PROBLEM STATEMENT:
Retype exactly the lines of the listing below from the one with "Click the NASDAQ exchange label" through the last, both included, and leave every picture out.

DATA RECORDS:

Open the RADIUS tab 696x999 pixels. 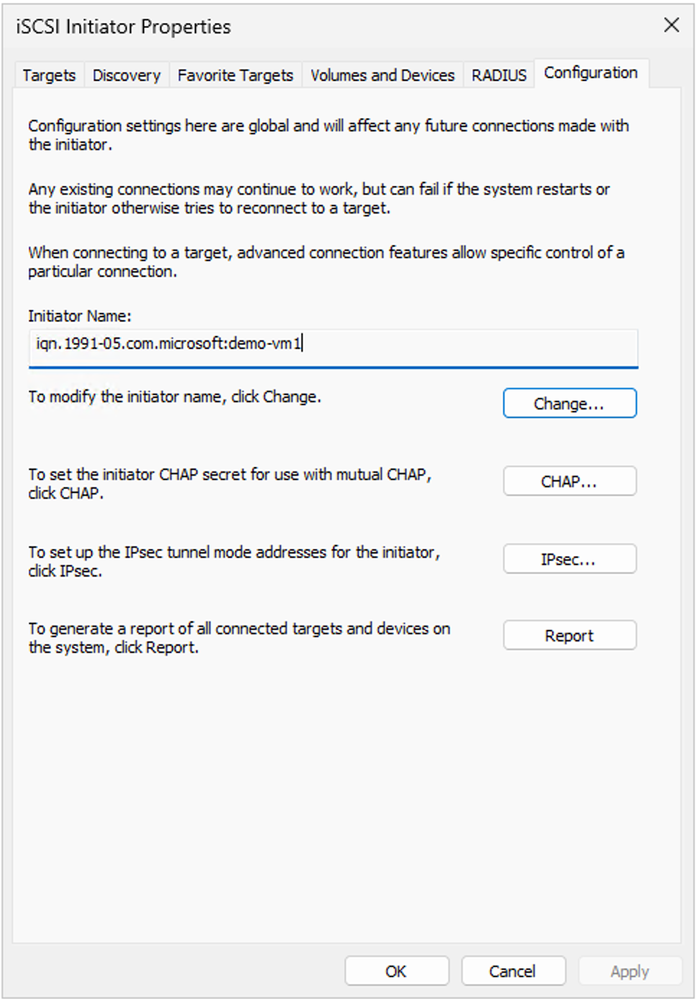pos(499,75)
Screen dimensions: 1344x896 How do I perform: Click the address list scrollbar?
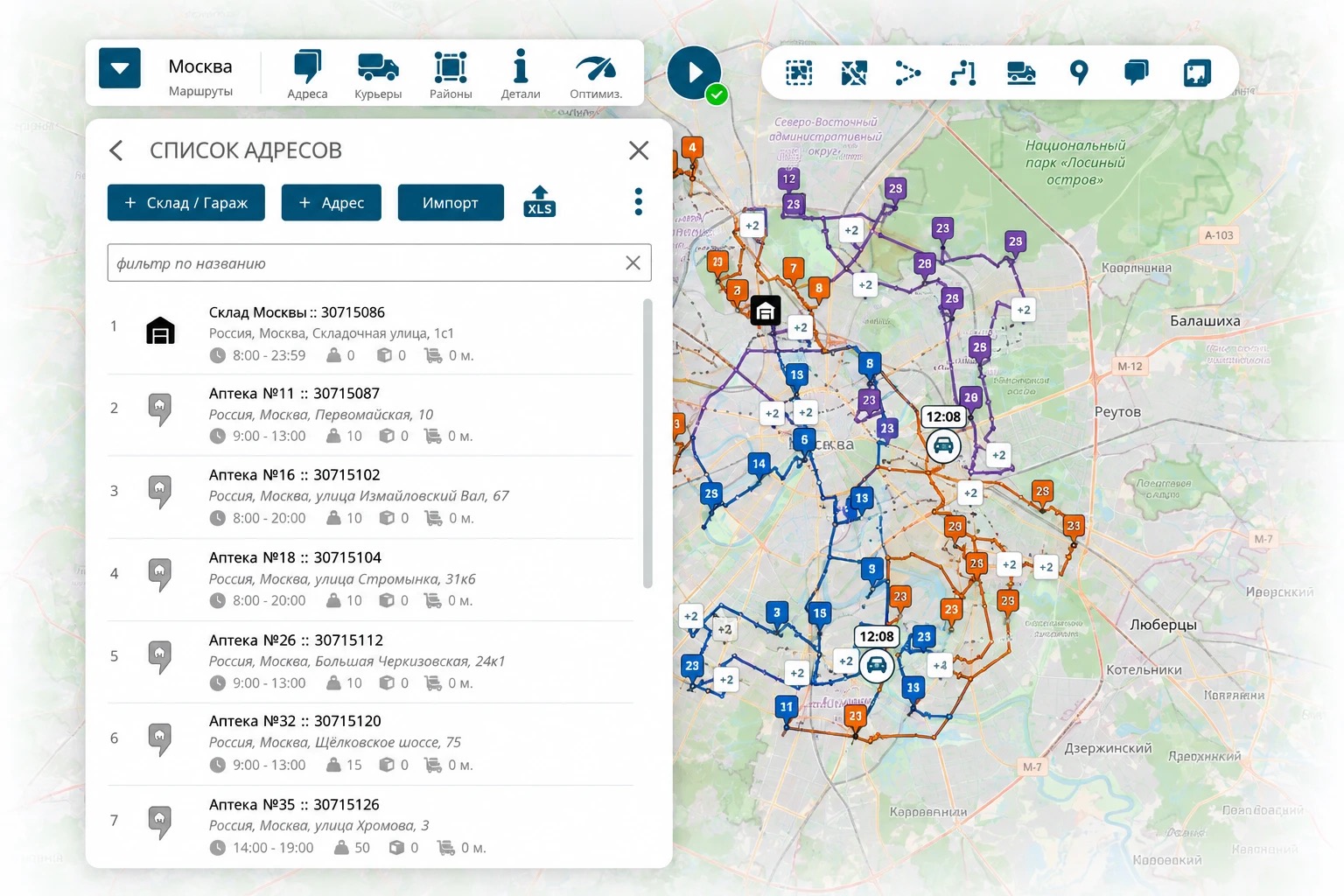(x=648, y=444)
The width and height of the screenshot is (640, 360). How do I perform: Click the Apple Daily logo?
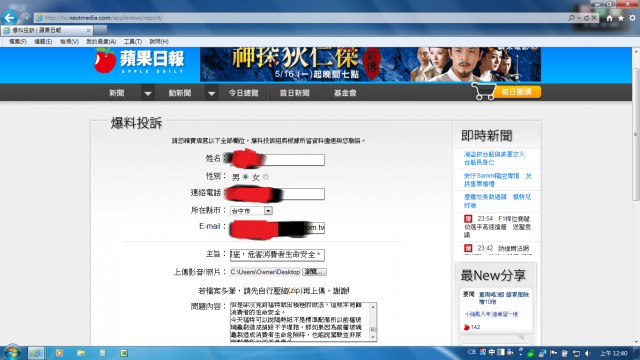(x=140, y=61)
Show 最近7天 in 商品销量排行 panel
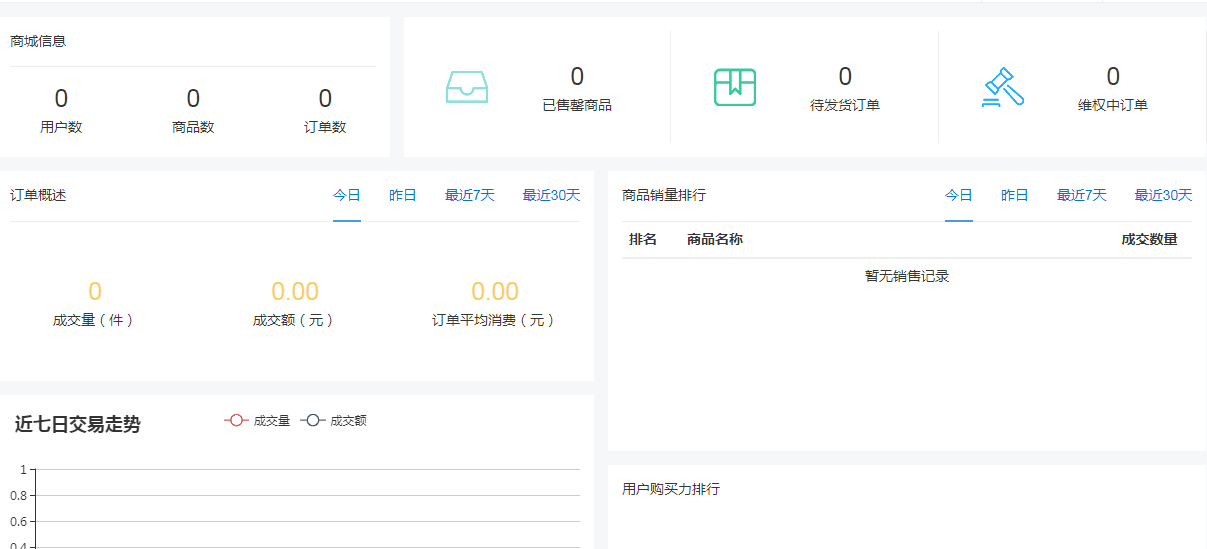Image resolution: width=1207 pixels, height=549 pixels. pos(1081,195)
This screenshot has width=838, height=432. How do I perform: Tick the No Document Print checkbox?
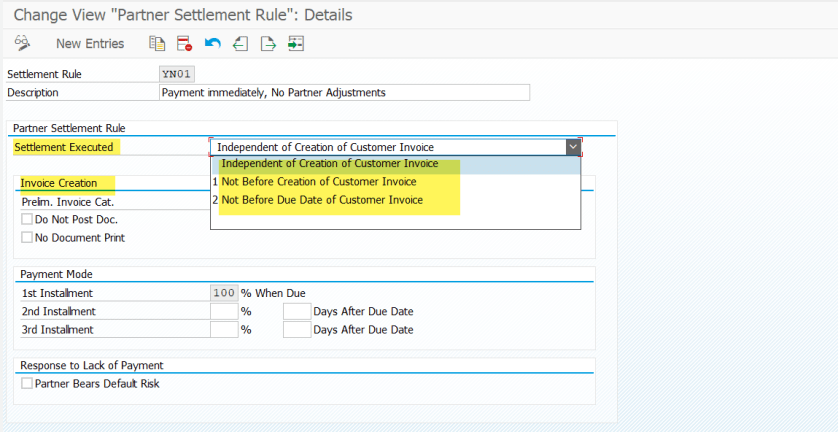pyautogui.click(x=27, y=238)
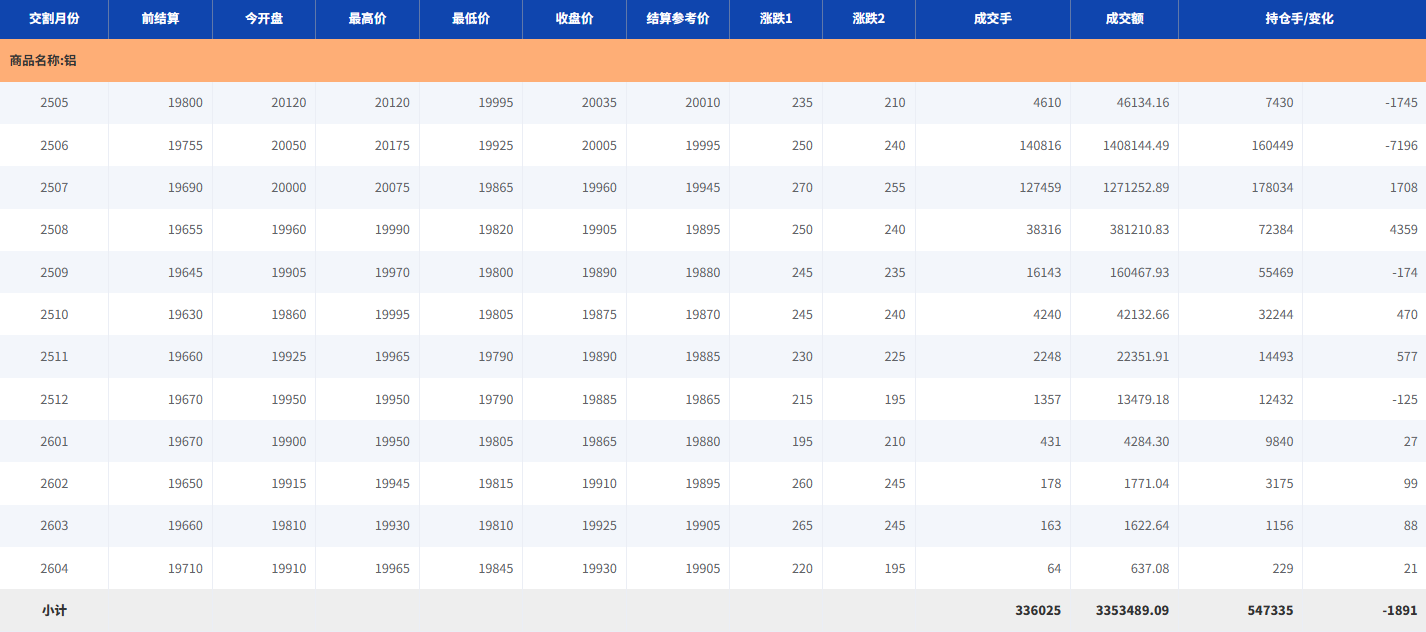Select the 178034 open interest value

[x=1272, y=188]
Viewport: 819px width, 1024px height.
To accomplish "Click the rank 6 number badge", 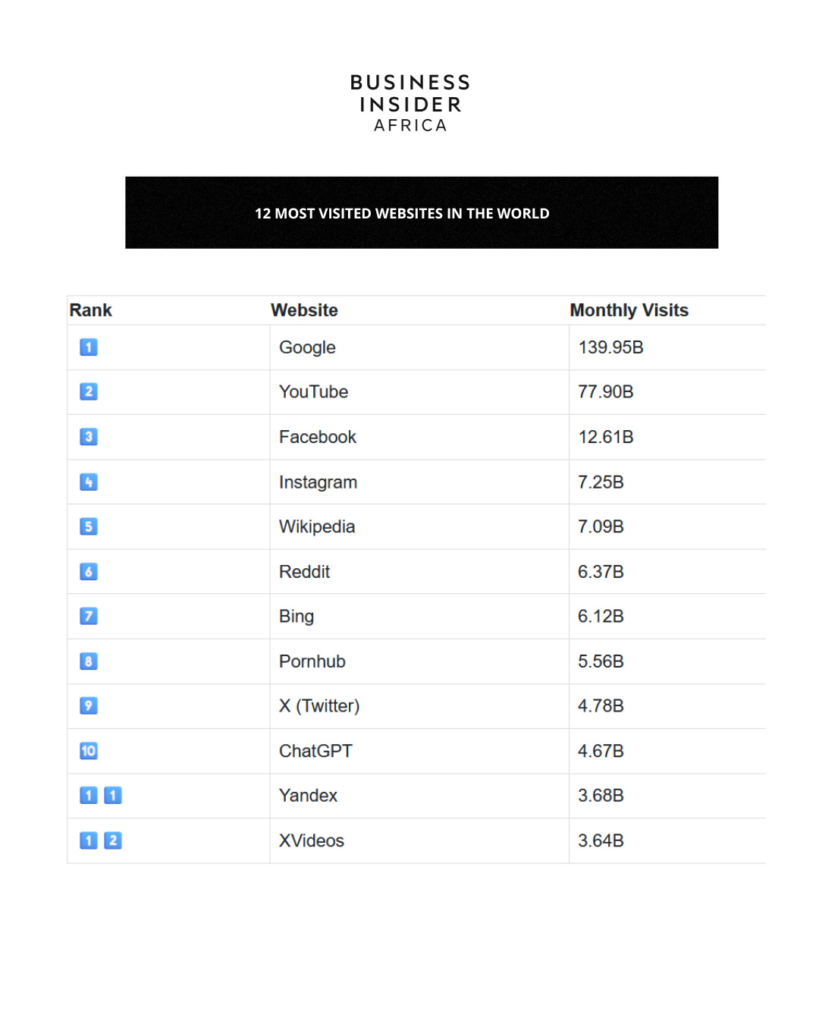I will coord(88,572).
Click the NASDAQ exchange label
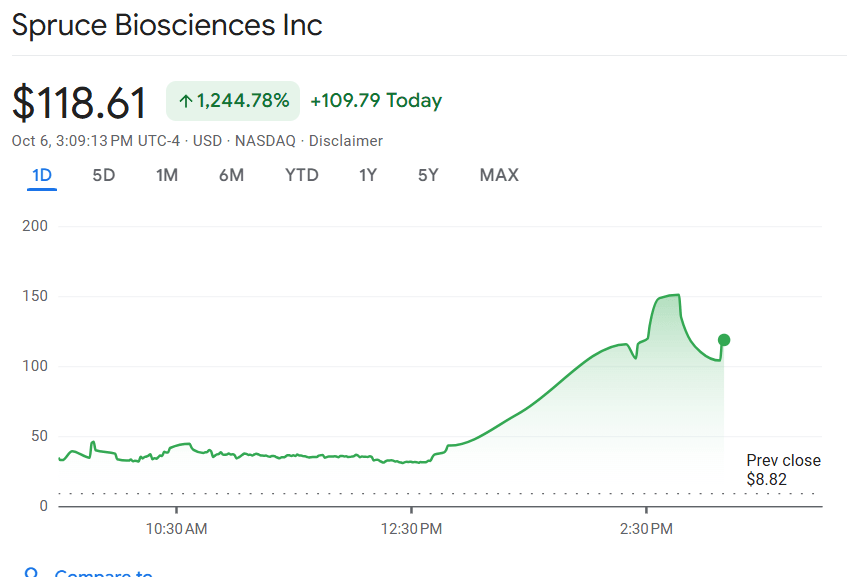Image resolution: width=847 pixels, height=577 pixels. click(x=265, y=141)
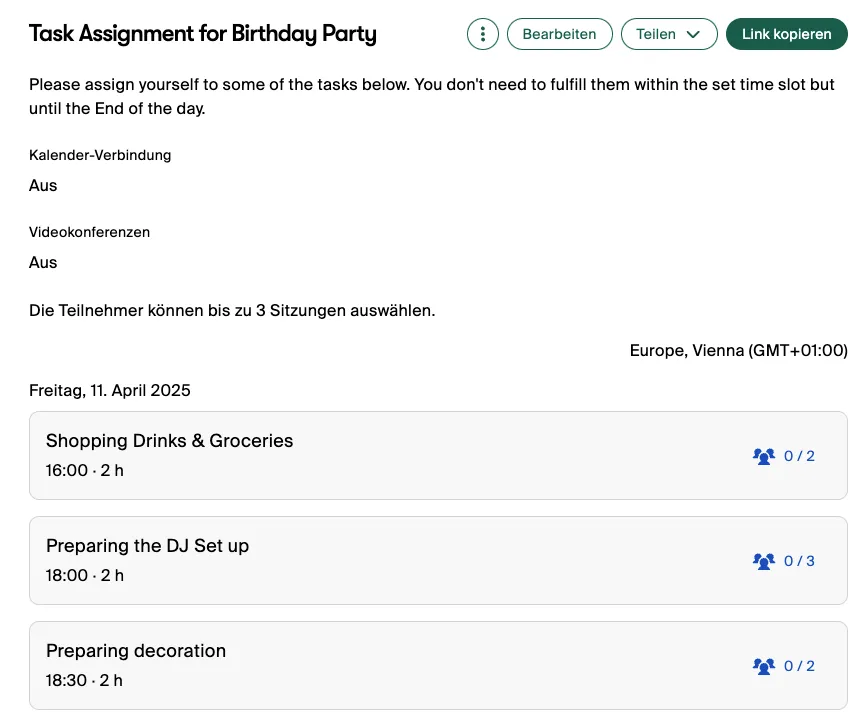Screen dimensions: 861x714
Task: Click the Aus status under Kalender-Verbindung
Action: pos(43,186)
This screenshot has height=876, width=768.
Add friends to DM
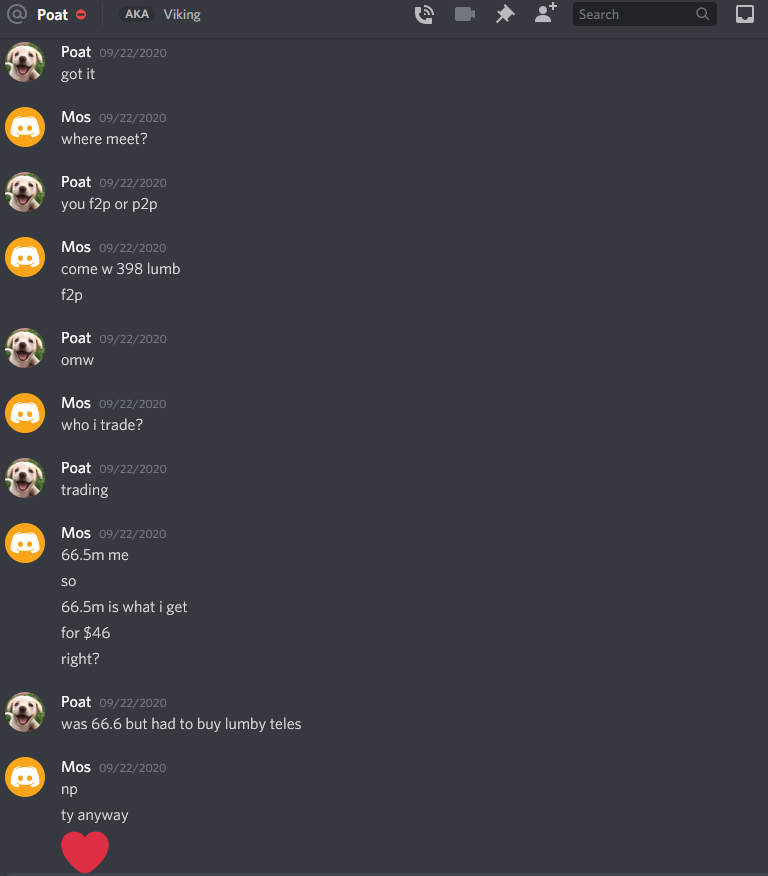(x=546, y=13)
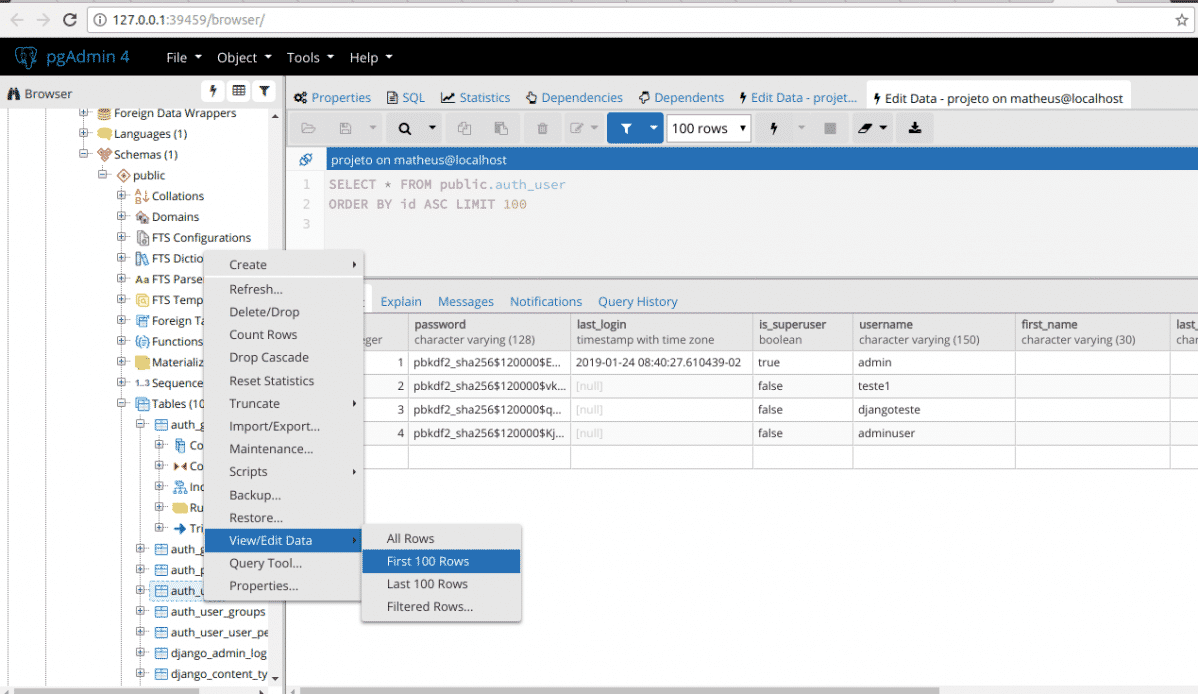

REPLY:
Click the NASDAQ exchange label
Image resolution: width=847 pixels, height=577 pixels. click(x=265, y=141)
Screen dimensions: 861x714
Task: Click the Aus status under Kalender-Verbindung
Action: pos(43,186)
This screenshot has height=876, width=768.
Add friends to DM
(x=546, y=13)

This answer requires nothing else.